- QUOTED PASSAGE -
+--
Now, lets do an anatomy of a use case, and understand NLP by intuition.
Lets take a sample of user reviews for Zoom — a secure, reliable video platform powers all of your communication needs, including meetings, chat, phone, webinars, and online events.

Sample reviews for Zoom — the video communication application

Assume, we are given a task to classify these reviews by sentiment into Positive, Neutral & Negative
As a human, we look for patterns, and associate these sentences into classes.
Below are an examples of patterns we might form.

Patterns a human brain would analyze

How can a machine understand the nuances of language, from the reviews above, and create patterns to classify the reviews by sentiment.

The set of reviews collected for the Zoom app, is called a Corpus.
It is a collection of texts, stored in a database. There is no limitation to the size of a corpus. It can be small (5–10 sentences) going all the way to millions of sentences / words. (large corpus)

A machine or an algorithm considers all words equally, and not necessarily understand the nuances of English grammar.
Eg. Installation & Installed, are just different forms of the same word, Install. How will the ML algorithm know that?

In the process of understanding this text, we want the ML algorithm, to pick the right words, and not form patterns on the wrong words.

This step is known as Pre-Processing, where we try to remove the unwanted signals, to avoid the model from picking the wrong signals for generalization. A few commonly known pre-processing techniques are

  • Stemming & Lemmatization
    Text Processing technique used to convert words in different parts of speech into their root word.
    Eg. Helping & helped are different forms of the rood word “help” It is important to be cognizant of Under-stemming & over-stemming.
    Under-stemming happens when two related words should be reduced to the same stem but aren’t. This is a false negative.
+--
- WHAT THE TASK ASKS -
Continue the walkthrough on NLP text pre-processing, starting right after its last sentence.

- AVAILABLE DATA -
+--
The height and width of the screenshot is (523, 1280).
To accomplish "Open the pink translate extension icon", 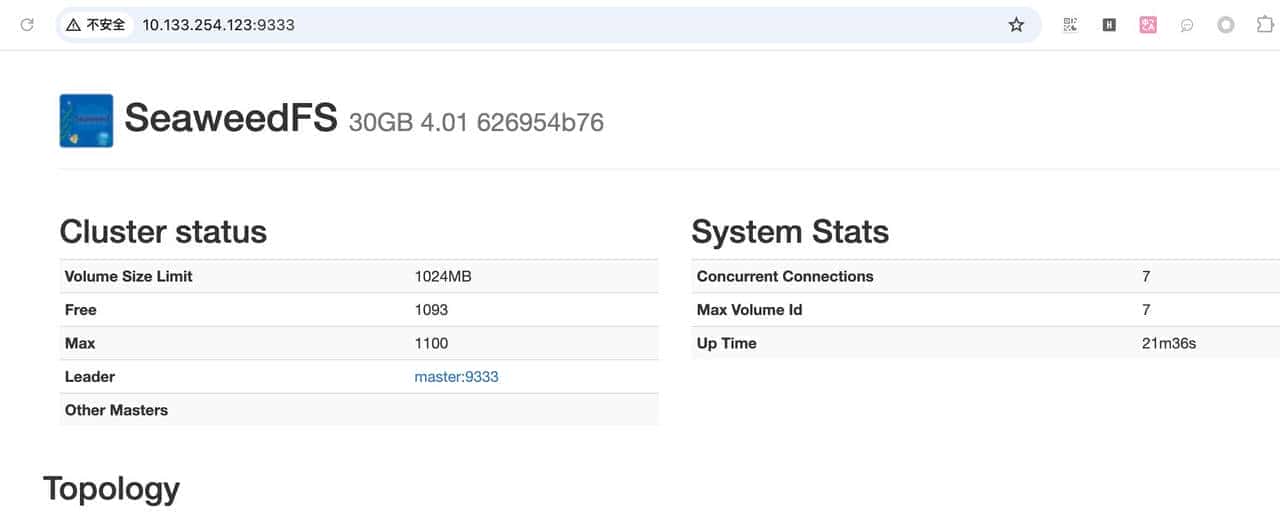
+--
- IN RESPONSE -
    Over- stemming happens when two unrelated words are reduced to the same stem even though they shouldn’t be. This is a false positive.
    This is a research area in itself, and there are multiple implementations like Porter Stemmer, WordnetLemmatizer, SnowballStemmer , etc.
  • Spelling Correction
    Typos are common in sentences entered by humans, and it is obvious that a machine would understand two misspelled words are different words. The words highlighted in yellow in the human tagged zoom reviews, are all misspelled words.
  • Remove Unwanted words
    English language has a lot of sentence constructers, which could be false signals for the algorithm, and can be removed.
    These are called as stop words, and prebuilt libraries are available which contain a list of stop words in English language.
    Note that, there could be domain specific stop words which should be added to the base list.

This Analytics Vidhya article clearly articulates the most popular pre-processing techniques. Must Known Techniques for text preprocessing in NLP

Tokenization

Tokenization is the process of breaking up a cleaned corpus into individual terms composed of 1-, 2-, or more word phrases.
Tokens can be either words, characters, or sub words. Tokenization can be broadly classified into 3 types

  1. Word — Splits a piece of text into individual words based on a certain delimiter
  2. Character — splits apiece of text into a set of characters
  3. Sub Word (n-gram characters) tokenization — splits the piece of text into sub words (or n-gram characters)

Tokenization is the fundamental step for any NLP task.

There are a lot of tokenization techniques that can be applied based on the use case, and are part of prebuilt python packages like nltk. More details about Tokenization for Natural Language Processing have been explained in this article.

Word clouds — A visual representation of tokens.
Word Clouds are a popular text visualization technique used for almost every text analytics use case.
Separate word clouds can be created for different types of tokens to understand the underlying patterns in the corpus.

Word Cloud of the Zoom Review Corpus

Vectorization:

Vectorization is the process of converting tokens into machine readable format.
Machines are built to understand only binary base2 number system, that consists of only 1 & 0. Though most modern software applications encapsulates this from the end user, this is the lowest level of understanding for any machine.

How can we convert this text into a numeric representation?

Term-Document Matrix (TDM)
The Term Document matrix is the basic form of converting text into numeric.
After a corpus is tokenized, a simple frequency table can be built to determine how many times each token occurred in each document. This frequency table is called the term-document matrix (TDM).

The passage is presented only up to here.